- [INSTRUCTIONS FOR THE TASK]: Copy each of the records exactly; leave nothing out.

- [RECORDS TO PROCESS]:
**********

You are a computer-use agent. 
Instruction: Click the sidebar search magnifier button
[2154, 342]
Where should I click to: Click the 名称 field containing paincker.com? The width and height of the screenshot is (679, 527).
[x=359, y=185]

**********

- [RESPONSE AREA]:
You are a computer-use agent. 
Instruction: Click the sidebar search magnifier button
[2154, 342]
Where should I click to: Click the 名称 field containing paincker.com? The width and height of the screenshot is (679, 527).
[x=359, y=185]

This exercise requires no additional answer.